Über Geschmack lässt sich streiten, das gilt dann wohl auch für die Fortsetzung der Familienserie „Transparent“, die ab 11. Dezember online steht. Die einen sagen: zu schrill. Die anderen: Das ist feinfühlig, ein Juwel. Am Mittwoch hat Amazon in Berlin in Anwesenheit der Autorin Jill Soloway („Six Feet Under“) die erste Folge der neuen Staffel vorgestellt. Die Serie dreht sich um das Leben der Familie Pfefferman, welche aus Mort (Jeffrey Tambor) und seiner Exfrau Shelly sowie den drei gemeinsamen erwachsenen Kindern Sarah, Josh und Ali besteht. Mort ist ein Professor und Politikwissenschaftler. Das Leben der Familie aus Los Angeles ändert sich schlagartig, als Mort sich als transsexuell outet und beschließt, als Frau mit dem Namen Maura weiterzuleben.

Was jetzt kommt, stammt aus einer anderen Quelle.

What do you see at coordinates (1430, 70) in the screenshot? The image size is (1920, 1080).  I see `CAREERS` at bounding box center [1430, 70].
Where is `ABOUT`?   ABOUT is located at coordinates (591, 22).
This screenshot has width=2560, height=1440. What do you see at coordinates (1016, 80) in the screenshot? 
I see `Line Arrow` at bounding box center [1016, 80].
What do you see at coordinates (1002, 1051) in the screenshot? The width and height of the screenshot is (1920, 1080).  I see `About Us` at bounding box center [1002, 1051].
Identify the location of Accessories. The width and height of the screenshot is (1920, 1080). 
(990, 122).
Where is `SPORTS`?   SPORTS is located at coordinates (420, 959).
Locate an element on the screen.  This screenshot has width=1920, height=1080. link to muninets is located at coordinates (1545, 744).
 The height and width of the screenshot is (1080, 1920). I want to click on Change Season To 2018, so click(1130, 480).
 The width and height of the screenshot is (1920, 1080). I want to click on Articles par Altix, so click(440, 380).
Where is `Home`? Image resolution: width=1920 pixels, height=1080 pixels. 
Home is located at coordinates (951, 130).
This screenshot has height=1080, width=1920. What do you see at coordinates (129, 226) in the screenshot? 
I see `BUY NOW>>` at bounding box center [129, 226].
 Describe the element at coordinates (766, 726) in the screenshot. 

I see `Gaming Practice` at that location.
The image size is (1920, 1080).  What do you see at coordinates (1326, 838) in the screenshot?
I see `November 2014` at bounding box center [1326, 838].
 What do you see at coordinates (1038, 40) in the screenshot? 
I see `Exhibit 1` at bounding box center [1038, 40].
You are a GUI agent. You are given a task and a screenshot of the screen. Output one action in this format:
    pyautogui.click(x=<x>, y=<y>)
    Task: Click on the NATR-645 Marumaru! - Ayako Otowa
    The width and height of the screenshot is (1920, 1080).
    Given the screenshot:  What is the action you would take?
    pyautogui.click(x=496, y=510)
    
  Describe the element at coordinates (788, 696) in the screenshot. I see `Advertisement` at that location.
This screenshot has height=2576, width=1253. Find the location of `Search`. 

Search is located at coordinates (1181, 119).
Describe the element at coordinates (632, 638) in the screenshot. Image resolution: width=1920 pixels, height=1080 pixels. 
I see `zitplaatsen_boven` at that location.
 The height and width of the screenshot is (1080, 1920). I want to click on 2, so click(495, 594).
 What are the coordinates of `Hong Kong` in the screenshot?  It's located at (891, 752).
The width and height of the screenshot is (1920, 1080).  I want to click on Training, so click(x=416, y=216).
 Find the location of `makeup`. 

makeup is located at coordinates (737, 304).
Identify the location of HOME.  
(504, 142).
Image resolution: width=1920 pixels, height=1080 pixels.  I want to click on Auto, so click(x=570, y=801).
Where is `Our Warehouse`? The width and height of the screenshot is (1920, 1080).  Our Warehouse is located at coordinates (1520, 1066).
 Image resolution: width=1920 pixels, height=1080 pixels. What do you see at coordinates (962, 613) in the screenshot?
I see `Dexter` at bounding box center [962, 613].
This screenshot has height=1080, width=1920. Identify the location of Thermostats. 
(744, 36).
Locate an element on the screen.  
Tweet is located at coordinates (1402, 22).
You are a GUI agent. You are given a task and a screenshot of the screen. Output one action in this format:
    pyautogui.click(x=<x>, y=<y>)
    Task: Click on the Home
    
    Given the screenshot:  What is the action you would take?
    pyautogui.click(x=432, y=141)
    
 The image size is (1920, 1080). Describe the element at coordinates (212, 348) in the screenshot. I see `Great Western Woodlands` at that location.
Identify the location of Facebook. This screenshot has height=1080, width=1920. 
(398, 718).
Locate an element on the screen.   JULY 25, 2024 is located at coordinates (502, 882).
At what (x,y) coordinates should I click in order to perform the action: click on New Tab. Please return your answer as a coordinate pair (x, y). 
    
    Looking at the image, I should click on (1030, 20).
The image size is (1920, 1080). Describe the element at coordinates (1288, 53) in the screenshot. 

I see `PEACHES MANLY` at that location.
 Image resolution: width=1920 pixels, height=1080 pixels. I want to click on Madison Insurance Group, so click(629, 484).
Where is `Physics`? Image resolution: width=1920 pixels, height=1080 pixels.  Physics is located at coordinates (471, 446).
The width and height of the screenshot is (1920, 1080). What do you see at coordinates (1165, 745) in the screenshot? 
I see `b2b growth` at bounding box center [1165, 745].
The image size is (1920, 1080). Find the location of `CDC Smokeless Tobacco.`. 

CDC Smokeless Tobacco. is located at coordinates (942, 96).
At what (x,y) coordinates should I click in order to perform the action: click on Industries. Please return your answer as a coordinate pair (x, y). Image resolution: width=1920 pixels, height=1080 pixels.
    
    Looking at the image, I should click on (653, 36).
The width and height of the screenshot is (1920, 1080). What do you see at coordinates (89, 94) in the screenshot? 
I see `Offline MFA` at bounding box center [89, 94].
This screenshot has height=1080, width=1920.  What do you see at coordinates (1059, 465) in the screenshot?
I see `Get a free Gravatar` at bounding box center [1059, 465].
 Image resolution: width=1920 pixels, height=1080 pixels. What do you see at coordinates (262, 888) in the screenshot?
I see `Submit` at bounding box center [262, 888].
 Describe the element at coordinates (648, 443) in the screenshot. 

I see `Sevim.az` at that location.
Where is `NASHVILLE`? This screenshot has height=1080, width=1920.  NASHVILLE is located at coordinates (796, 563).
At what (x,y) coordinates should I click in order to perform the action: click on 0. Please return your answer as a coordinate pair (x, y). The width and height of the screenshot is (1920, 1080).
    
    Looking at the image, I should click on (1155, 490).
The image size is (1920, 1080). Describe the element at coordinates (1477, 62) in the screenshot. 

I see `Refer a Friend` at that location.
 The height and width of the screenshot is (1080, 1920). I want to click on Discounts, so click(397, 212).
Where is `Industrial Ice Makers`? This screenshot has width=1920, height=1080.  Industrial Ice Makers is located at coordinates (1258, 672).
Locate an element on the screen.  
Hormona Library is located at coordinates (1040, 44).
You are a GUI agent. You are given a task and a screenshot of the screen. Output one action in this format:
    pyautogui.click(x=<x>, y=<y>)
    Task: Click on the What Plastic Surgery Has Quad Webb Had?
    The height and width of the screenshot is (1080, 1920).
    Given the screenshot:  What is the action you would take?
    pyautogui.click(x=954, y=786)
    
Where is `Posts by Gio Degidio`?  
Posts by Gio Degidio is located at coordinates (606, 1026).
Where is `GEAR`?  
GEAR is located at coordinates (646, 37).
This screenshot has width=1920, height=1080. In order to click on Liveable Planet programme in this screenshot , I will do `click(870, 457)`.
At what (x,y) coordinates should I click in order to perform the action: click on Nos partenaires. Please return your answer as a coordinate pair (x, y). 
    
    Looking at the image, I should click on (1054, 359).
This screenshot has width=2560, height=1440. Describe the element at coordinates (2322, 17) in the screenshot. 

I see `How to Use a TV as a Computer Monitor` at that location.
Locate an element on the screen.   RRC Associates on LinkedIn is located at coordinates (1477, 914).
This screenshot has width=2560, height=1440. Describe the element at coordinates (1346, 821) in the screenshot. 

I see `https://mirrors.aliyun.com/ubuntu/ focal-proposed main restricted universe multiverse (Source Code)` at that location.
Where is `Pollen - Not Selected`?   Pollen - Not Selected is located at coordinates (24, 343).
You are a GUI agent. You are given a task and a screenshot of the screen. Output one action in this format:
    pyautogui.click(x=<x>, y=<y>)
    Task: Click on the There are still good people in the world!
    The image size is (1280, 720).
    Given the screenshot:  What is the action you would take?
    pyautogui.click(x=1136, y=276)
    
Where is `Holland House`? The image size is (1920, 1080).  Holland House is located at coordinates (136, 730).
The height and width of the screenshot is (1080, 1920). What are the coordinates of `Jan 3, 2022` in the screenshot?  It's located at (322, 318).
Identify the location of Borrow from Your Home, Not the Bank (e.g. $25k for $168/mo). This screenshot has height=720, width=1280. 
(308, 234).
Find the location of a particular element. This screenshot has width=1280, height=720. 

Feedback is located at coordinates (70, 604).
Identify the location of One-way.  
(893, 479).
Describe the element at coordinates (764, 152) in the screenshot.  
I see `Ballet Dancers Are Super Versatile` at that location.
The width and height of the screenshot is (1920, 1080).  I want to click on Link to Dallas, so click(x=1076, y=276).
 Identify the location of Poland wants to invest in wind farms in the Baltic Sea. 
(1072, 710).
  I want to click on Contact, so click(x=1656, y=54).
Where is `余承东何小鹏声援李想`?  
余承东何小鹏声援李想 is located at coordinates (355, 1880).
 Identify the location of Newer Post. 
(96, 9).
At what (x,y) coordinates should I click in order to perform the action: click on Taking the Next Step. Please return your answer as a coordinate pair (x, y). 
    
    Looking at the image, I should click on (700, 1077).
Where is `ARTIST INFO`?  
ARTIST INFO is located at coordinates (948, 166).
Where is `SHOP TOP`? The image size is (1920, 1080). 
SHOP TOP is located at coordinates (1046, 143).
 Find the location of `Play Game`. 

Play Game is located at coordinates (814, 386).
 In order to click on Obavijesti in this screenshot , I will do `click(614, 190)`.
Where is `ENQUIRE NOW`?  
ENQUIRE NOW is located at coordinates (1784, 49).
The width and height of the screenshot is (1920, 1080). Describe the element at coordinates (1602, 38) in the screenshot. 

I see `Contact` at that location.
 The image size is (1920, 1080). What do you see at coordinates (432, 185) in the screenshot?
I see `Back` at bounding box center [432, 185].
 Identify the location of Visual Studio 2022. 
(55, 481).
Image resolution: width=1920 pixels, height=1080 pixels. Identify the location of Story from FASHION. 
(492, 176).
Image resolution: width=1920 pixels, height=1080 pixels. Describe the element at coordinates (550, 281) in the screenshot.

Zehn halbstündige Folgen also wieder um die Themen Familie, Identität, Sex und Liebe. Die, so nennt es Soloway, „Familienserie“ hat in Hollywood für Furore gesorgt, da sie es schaffte, das Thema Transgender klischeefrei zu präsentieren. Vielleicht wird das in der zweiten Staffel nicht immer gelingen. Dennoch, „Transparent“ ist die erste Serie eines Streaming-Anbieters, die einen Golden Globe gewinnen konnte. Und Jill Soloway weiß ja, wovon sie schreibt. Ihr Vater hatte sich vor Jahren als Transgender geoutet.